[Start of Quoted passage]

In this post Matthew Clemente discusses FusionReactor for Docker Swarm (Part 2, Alerting). This article originally appeared on his blog
Alerting in FusionReactor for Docker Swarm
Previously I blogged, in earlier posts, about installing and deploying FusionReactor Cloud to monitor CFML applications on Docker Swarm. The next step is to to configure its updated alerting system to let you know if anything is amiss.
advanced alerting capability allows you to respond quickly to application errors or performance issues by creating metric threshold or status alerts.
Cloud features integrated support for many standard alerting tools, such as PagerDuty, Slack, HipChat, VictorOps – as well as supporting alerts via email or web-hook.
Basics of Alerting in FusionReactor for Docker Swarm
Alerting is one of the primary three tabs within the FusionReactor Cloud portal, with sub-tabs for Alerts, Checks, and Subscriptions.
- Subscriptions are the who and how of Cloud alerts – that is, who should get alerted and how should they receive the alert? Subscriptions also provide control over when – you can limit them to certain days and/or times. To be of any use, a Subscription must be attached to a Check.
- Checks refer to the circumstances necessary to trigger an Alert. Broadly speaking, a Check is tied to either the status of a server or a defined set of data points (Memory Usage, Response Time, etc). Subscriptions are attached to these Checks and triggered when the threshold or status is met. These are the why – as in, why should an Alert be sent.
- Alerts, finally, are the what. Alerts are the consequence of Checks and Subscriptions – when a Check triggers a Subscription, an Alert is sent and logged.
So, taking them one at a time, in a little more depth:
Setting Subscriptions – Alerting in FusionReactor for Docker Swarm
As you’ll see, FusionReactor Cloud offers far more granular control than the on-premise edition – this comes at the cost of significantly more configuration necessary to get it up and running.
In order to set up a Subscription, you’ll first need to enable one of the many available integrations. An integration is a way of contacting someone; options include Slack, PagerDuty, custom webhooks, and more. We’ll just stick with Email, as it’s the easiest and most obvious choice.
Now, I’m of the opinion that the Email integration should be enabled by default, but it’s not. So, once you’re logged into your account, click the Account button in the upper right, and select the Configuration option.
Click the Configure button for Email, then all you need to do is choose the Save option… and the Email integration is enabled.
On to the actual Subscription setup. Proceed to the Alerting tab and the Subscriptions sub-menu. In the upper right, the +Subscription will open a tab for actually setting up who gets alerts (and when it happens).

[End of Quoted passage]
[Start of Raw records]

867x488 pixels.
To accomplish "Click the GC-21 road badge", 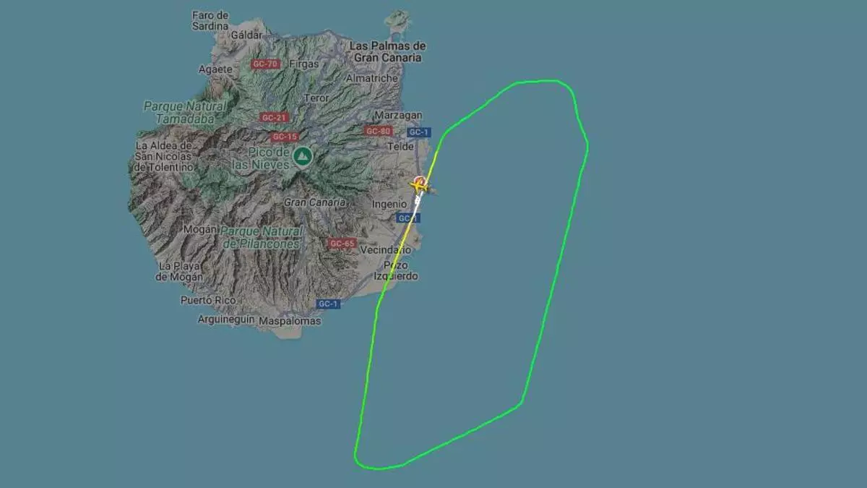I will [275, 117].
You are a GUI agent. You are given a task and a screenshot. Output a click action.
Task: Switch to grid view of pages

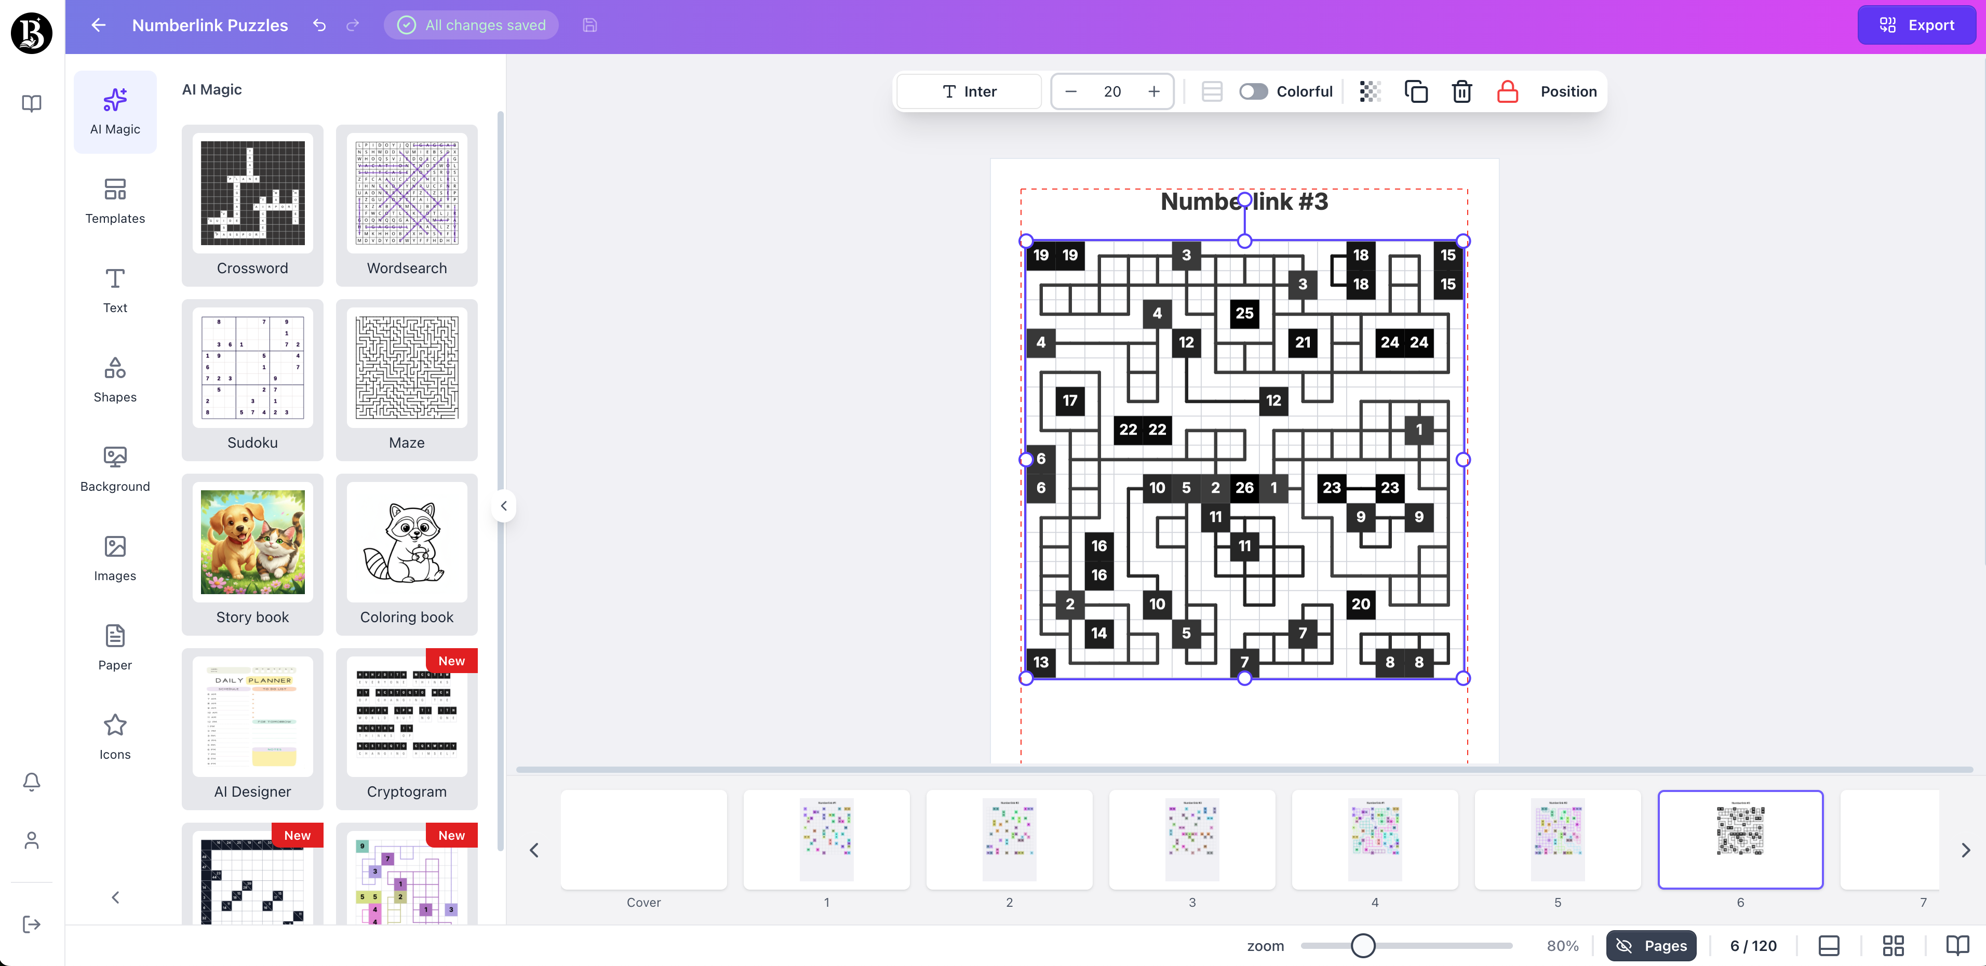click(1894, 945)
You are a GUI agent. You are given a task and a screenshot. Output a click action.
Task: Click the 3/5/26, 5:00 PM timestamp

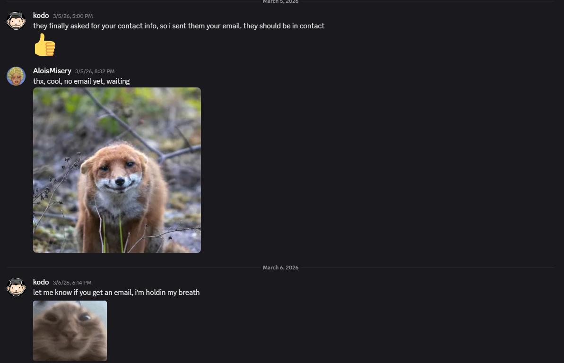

[End of Raw records]

§ What is asked
1: Answer these questions about the article on alerting in FusionReactor for Docker Swarm:
(a) What three sub-tabs does the Alerting tab contain?
(b) Which integration does the author choose to use, and why?
(c) What must a Subscription be attached to in order to be of any use?
2: According to the article on alerting in FusionReactor for Docker Swarm, why does FusionReactor Cloud need more configuration than the on-premise edition?
3: Carry the article on alerting in FusionReactor for Docker Swarm forward from its final sentence.

§ Answers for the exercise
1:
(a) Alerts, Checks, and Subscriptions.
(b) Email, because it is the easiest and most obvious choice.
(c) A Check.

2: FusionReactor Cloud offers far more granular control than the on-premise edition. That extra control comes at the cost of significantly more configuration to get it up and running.

3:
Here, you start to see the level of control that Alerting in FusionReactor Cloud provides. You can restrict this Subscription to certain days of the week, or hours of the day. This may be helpful, for example, if you have a separate team for after-hours. Or, you can have separate Subscriptions for Warning vs. Error states – the latter being set to higher priority, or sent via a different integration.
We’re setting up a basic email subscription, so we’ll name it “Web Team Email Alerts”, or something comparable, and choose the Email Service.
The default subject provided, “FusionReactor alert”, is fine; in the actual alert email this will be followed by the name of the Check that was triggered. Finally, we’ll add the email address we want to send the alert to, and click “Save”.
Your Subscription is now saved; you’ll see its details listed in the main Subscriptions panel, with the ability to duplicate/edit/delete, as well as test it. It hasn’t been linked to any Checks yet, so let’s do that next.
How to configure Checks – Alerting in FusionReactor for Docker Swarm
In the Alerting section, within the Checks sub-menu, click +Check in the upper right to open the tab for building out a new Check.
Within this panel there’s a lot going on. I’ll walk through the options one step at time, but we’ll save actually creating a Check for the next blog post.
- There are two types of Checks, Threshold and Status.Status checks are the simpler of the two – they are triggered if a server or group of servers goes offline for a period of time.Threshold checks, as explained in the documentation, “are used to alert when a metric value crosses a defined threshold.” Basically, FusionReactor is continually monitoring hundreds of metrics from your servers/applications (CPU Usage, Active Requests, etc.). Threshold checks enable you to select one of these metrics and, based on a percentage or frequency of its occurrence, trigger an Alert.
Note that the Name entered here for the Check will be included in Subscription notifications that get sent, so it should be descriptive and clear. Optionally, you can also fill in a Description, for internal reference.
- The Check is further refined by selecting the type of entity it should be applied to: Server Instance, Group, or Application.Server Instance: Could be a physical server, VM, or a container instance. If you’ve got three container replicas for a Swarm service, each is a server instance. Generally, for Swarm deployments, you won’t be choosing this option.Group: Server instances can be added to one or more groups – this is done on the startup of the server, via Java properties passed to FusionReactor. The FusionReactor module for CommandBox makes these easy to set, via
server.json. I’ve found Groups very helpful when deploying to Swarm; they make it easy to monitor multiple container replicas as a single entity.
Application: The name says it; your applications are listed here. Even if the application is replicated across nodes, you can apply a Check to it.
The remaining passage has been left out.